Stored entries

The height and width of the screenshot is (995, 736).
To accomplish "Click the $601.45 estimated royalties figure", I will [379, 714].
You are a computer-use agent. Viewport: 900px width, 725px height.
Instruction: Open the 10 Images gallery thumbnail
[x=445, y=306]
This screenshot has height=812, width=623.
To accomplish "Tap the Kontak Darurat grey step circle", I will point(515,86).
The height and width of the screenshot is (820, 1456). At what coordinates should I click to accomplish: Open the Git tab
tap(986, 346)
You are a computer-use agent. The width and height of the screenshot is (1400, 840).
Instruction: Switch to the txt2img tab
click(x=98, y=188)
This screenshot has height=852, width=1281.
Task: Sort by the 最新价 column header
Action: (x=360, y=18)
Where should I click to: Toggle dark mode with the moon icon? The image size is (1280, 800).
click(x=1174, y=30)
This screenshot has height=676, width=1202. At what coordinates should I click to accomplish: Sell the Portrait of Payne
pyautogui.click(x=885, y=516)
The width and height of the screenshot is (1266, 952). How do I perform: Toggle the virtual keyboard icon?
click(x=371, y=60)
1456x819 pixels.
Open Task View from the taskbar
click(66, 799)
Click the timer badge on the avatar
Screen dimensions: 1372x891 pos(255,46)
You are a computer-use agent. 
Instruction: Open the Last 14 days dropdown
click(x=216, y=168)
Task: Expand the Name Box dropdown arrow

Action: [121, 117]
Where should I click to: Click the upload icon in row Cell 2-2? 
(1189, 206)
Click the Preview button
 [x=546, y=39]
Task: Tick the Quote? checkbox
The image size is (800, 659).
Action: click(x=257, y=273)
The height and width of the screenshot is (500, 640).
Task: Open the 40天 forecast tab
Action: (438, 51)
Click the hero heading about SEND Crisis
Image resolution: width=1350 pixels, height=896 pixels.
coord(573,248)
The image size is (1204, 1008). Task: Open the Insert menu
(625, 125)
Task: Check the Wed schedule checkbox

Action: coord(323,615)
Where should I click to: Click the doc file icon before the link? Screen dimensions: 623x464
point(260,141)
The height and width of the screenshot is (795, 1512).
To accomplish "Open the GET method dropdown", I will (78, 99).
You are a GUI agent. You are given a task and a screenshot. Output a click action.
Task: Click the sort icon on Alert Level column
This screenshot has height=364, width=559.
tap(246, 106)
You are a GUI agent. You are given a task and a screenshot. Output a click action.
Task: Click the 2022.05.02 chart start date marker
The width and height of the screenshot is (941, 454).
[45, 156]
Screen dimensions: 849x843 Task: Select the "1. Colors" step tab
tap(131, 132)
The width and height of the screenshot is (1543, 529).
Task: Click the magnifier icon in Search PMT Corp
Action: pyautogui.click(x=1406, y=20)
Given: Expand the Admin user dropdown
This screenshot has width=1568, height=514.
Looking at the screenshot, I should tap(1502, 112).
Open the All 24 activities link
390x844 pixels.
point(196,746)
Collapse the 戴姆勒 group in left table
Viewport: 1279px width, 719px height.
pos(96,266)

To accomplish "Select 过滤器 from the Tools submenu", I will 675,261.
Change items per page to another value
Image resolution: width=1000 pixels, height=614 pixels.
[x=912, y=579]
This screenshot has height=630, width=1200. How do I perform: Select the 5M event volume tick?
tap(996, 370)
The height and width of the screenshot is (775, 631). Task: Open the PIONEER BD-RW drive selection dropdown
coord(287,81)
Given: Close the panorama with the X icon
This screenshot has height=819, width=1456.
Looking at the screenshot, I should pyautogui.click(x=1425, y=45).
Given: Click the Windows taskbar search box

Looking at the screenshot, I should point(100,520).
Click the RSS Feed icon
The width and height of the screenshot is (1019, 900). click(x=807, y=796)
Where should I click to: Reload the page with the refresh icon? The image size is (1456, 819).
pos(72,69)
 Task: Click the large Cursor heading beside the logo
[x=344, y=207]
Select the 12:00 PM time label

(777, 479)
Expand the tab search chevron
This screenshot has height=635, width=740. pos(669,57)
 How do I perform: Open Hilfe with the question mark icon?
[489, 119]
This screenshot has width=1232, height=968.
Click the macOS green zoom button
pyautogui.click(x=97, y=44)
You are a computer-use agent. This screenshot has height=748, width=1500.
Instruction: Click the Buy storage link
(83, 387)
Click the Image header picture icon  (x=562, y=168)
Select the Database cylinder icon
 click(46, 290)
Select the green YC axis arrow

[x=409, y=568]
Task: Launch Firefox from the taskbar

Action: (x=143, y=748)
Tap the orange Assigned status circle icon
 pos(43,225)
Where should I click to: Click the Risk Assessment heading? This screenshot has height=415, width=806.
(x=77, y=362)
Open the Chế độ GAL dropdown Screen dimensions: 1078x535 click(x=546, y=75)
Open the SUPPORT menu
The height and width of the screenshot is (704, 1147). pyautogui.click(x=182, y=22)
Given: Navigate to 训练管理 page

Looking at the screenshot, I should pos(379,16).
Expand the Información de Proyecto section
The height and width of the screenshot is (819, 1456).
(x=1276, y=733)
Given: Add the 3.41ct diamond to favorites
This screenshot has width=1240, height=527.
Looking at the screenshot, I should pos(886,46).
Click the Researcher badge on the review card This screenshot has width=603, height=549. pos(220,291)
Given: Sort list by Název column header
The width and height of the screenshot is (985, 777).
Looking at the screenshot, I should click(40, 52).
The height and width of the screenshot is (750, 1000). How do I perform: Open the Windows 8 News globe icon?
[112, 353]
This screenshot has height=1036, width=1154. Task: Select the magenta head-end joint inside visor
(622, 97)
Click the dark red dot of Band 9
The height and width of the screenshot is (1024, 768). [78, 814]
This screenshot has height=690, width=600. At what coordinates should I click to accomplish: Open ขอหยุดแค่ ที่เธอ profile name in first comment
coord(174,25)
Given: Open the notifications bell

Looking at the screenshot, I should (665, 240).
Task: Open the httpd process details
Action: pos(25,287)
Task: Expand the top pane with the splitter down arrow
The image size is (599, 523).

_Problem statement_. Copy every line of the listing above, word for word, without changing anything.

_Full output_.
The height and width of the screenshot is (995, 736).
To accomplish "Click the $601.45 estimated royalties figure", I will [379, 714].
You are a computer-use agent. Viewport: 900px width, 725px height.
Instruction: Open the 10 Images gallery thumbnail
[x=445, y=306]
This screenshot has height=812, width=623.
To accomplish "Tap the Kontak Darurat grey step circle", I will point(515,86).
The height and width of the screenshot is (820, 1456). At what coordinates should I click to accomplish: Open the Git tab
tap(986, 346)
You are a computer-use agent. The width and height of the screenshot is (1400, 840).
Instruction: Switch to the txt2img tab
click(x=98, y=188)
This screenshot has height=852, width=1281.
Task: Sort by the 最新价 column header
Action: (x=360, y=18)
Where should I click to: Toggle dark mode with the moon icon? The image size is (1280, 800).
click(x=1174, y=30)
This screenshot has height=676, width=1202. At what coordinates should I click to accomplish: Sell the Portrait of Payne
pyautogui.click(x=885, y=516)
The width and height of the screenshot is (1266, 952). How do I perform: Toggle the virtual keyboard icon?
click(x=371, y=60)
1456x819 pixels.
Open Task View from the taskbar
click(66, 799)
Click the timer badge on the avatar
Screen dimensions: 1372x891 pos(255,46)
You are a computer-use agent. 
Instruction: Open the Last 14 days dropdown
click(x=216, y=168)
Task: Expand the Name Box dropdown arrow

Action: [121, 117]
Where should I click to: Click the upload icon in row Cell 2-2? 
(1189, 206)
Click the Preview button
 [x=546, y=39]
Task: Tick the Quote? checkbox
The image size is (800, 659).
Action: click(x=257, y=273)
The height and width of the screenshot is (500, 640).
Task: Open the 40天 forecast tab
Action: (438, 51)
Click the hero heading about SEND Crisis
Image resolution: width=1350 pixels, height=896 pixels.
coord(573,248)
The image size is (1204, 1008). Task: Open the Insert menu
(625, 125)
Task: Check the Wed schedule checkbox

Action: coord(323,615)
Where should I click to: Click the doc file icon before the link? Screen dimensions: 623x464
point(260,141)
The height and width of the screenshot is (795, 1512).
To accomplish "Open the GET method dropdown", I will (78, 99).
You are a GUI agent. You are given a task and a screenshot. Output a click action.
Task: Click the sort icon on Alert Level column
This screenshot has height=364, width=559.
tap(246, 106)
You are a GUI agent. You are given a task and a screenshot. Output a click action.
Task: Click the 2022.05.02 chart start date marker
The width and height of the screenshot is (941, 454).
[45, 156]
Screen dimensions: 849x843 Task: Select the "1. Colors" step tab
tap(131, 132)
The width and height of the screenshot is (1543, 529).
Task: Click the magnifier icon in Search PMT Corp
Action: pyautogui.click(x=1406, y=20)
Given: Expand the Admin user dropdown
This screenshot has width=1568, height=514.
Looking at the screenshot, I should tap(1502, 112).
Open the All 24 activities link
390x844 pixels.
point(196,746)
Collapse the 戴姆勒 group in left table
Viewport: 1279px width, 719px height.
pos(96,266)

To accomplish "Select 过滤器 from the Tools submenu", I will 675,261.
Change items per page to another value
Image resolution: width=1000 pixels, height=614 pixels.
[x=912, y=579]
This screenshot has height=630, width=1200. How do I perform: Select the 5M event volume tick?
tap(996, 370)
The height and width of the screenshot is (775, 631). Task: Open the PIONEER BD-RW drive selection dropdown
coord(287,81)
Given: Close the panorama with the X icon
This screenshot has height=819, width=1456.
Looking at the screenshot, I should pyautogui.click(x=1425, y=45).
Given: Click the Windows taskbar search box

Looking at the screenshot, I should point(100,520).
Click the RSS Feed icon
The width and height of the screenshot is (1019, 900). click(x=807, y=796)
Where should I click to: Reload the page with the refresh icon? The image size is (1456, 819).
pos(72,69)
 Task: Click the large Cursor heading beside the logo
[x=344, y=207]
Select the 12:00 PM time label

(777, 479)
Expand the tab search chevron
This screenshot has height=635, width=740. pos(669,57)
 How do I perform: Open Hilfe with the question mark icon?
[489, 119]
This screenshot has width=1232, height=968.
Click the macOS green zoom button
pyautogui.click(x=97, y=44)
You are a computer-use agent. This screenshot has height=748, width=1500.
Instruction: Click the Buy storage link
(83, 387)
Click the Image header picture icon  (x=562, y=168)
Select the Database cylinder icon
 click(46, 290)
Select the green YC axis arrow

[x=409, y=568]
Task: Launch Firefox from the taskbar

Action: (x=143, y=748)
Tap the orange Assigned status circle icon
 pos(43,225)
Where should I click to: Click the Risk Assessment heading? This screenshot has height=415, width=806.
(x=77, y=362)
Open the Chế độ GAL dropdown Screen dimensions: 1078x535 click(x=546, y=75)
Open the SUPPORT menu
The height and width of the screenshot is (704, 1147). pyautogui.click(x=182, y=22)
Given: Navigate to 训练管理 page

Looking at the screenshot, I should pos(379,16).
Expand the Información de Proyecto section
The height and width of the screenshot is (819, 1456).
(x=1276, y=733)
Given: Add the 3.41ct diamond to favorites
This screenshot has width=1240, height=527.
Looking at the screenshot, I should pos(886,46).
Click the Researcher badge on the review card This screenshot has width=603, height=549. pos(220,291)
Given: Sort list by Název column header
The width and height of the screenshot is (985, 777).
Looking at the screenshot, I should click(40, 52).
The height and width of the screenshot is (750, 1000). How do I perform: Open the Windows 8 News globe icon?
[112, 353]
This screenshot has height=1036, width=1154. Task: Select the magenta head-end joint inside visor
(622, 97)
Click the dark red dot of Band 9
The height and width of the screenshot is (1024, 768). [78, 814]
This screenshot has height=690, width=600. At what coordinates should I click to accomplish: Open ขอหยุดแค่ ที่เธอ profile name in first comment
coord(174,25)
Given: Open the notifications bell

Looking at the screenshot, I should (665, 240).
Task: Open the httpd process details
Action: pos(25,287)
Task: Expand the top pane with the splitter down arrow
The image size is (599, 523).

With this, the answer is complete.